_Goal of the exercise_.
For the string "checkbox", search the entries below and copy every line where it appears.

Source data:
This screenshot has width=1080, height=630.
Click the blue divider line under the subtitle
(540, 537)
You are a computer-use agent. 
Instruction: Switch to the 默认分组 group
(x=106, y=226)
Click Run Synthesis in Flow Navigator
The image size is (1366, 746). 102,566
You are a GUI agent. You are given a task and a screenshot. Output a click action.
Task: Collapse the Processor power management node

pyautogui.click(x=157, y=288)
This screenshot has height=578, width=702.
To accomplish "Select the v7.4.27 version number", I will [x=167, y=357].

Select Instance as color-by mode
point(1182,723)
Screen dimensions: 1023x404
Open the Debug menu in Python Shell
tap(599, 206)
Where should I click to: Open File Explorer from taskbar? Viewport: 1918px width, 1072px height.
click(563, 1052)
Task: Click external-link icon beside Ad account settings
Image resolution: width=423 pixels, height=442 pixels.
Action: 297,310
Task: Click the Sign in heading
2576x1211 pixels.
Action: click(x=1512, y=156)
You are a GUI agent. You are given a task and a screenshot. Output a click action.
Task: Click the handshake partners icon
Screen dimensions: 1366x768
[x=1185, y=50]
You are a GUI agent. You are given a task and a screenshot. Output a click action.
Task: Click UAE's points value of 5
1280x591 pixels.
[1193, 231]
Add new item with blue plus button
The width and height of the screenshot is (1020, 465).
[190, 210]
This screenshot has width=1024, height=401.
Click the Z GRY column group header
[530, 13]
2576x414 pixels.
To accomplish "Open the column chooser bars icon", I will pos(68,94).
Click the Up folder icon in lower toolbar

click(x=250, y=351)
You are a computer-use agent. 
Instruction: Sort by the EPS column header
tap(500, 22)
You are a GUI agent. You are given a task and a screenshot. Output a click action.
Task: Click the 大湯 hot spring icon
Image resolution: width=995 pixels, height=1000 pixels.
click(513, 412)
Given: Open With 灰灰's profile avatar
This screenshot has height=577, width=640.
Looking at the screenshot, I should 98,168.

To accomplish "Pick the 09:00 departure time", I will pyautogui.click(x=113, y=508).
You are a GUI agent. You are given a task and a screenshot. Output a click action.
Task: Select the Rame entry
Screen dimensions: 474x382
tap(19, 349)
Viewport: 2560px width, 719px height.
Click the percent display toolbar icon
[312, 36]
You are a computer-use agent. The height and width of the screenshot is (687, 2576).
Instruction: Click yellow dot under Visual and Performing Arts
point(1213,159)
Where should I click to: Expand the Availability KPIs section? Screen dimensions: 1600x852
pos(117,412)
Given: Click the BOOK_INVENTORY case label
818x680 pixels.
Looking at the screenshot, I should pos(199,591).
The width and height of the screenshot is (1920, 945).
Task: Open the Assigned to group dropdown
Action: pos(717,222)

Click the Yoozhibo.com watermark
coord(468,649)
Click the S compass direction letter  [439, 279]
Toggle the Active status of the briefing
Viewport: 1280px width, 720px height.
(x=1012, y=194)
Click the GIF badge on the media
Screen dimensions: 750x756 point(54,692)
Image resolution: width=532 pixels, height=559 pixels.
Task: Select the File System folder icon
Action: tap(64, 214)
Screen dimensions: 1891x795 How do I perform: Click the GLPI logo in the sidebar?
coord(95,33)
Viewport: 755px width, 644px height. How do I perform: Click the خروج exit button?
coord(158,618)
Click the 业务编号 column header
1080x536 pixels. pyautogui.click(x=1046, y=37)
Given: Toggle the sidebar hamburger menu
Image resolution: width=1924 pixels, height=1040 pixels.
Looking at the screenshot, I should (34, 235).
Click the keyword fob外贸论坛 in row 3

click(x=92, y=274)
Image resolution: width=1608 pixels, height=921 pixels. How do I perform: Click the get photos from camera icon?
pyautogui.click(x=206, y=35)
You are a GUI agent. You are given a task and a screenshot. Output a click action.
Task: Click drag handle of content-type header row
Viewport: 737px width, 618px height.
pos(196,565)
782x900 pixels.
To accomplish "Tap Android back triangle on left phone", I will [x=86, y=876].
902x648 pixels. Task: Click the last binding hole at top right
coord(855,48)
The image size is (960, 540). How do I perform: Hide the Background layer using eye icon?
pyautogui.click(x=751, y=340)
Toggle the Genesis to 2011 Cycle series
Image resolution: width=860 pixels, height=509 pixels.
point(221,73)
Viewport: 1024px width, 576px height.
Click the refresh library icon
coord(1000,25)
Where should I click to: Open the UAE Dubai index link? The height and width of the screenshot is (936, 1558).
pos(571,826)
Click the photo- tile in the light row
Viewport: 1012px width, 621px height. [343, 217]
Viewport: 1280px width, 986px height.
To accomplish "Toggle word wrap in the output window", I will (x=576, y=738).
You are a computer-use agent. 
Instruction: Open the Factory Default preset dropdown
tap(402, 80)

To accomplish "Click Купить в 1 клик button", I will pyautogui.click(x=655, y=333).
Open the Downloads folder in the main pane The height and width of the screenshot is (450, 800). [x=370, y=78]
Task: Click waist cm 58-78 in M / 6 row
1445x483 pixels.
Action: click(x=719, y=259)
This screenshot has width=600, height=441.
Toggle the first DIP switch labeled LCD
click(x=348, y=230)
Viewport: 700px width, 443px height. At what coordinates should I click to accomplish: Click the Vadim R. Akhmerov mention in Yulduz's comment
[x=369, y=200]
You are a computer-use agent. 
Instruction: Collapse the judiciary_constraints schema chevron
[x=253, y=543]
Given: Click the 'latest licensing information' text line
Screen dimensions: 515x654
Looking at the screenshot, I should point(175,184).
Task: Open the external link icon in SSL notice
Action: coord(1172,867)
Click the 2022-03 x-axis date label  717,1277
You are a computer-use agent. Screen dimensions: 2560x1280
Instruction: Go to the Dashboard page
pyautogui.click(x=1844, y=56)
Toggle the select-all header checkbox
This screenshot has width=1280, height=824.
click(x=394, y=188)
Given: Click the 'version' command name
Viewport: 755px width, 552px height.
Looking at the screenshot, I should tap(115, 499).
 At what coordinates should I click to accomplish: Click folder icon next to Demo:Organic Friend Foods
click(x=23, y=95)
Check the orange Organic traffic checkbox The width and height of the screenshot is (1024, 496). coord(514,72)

_Task output_.
Toggle the select-all header checkbox
Check the orange Organic traffic checkbox The width and height of the screenshot is (1024, 496). coord(514,72)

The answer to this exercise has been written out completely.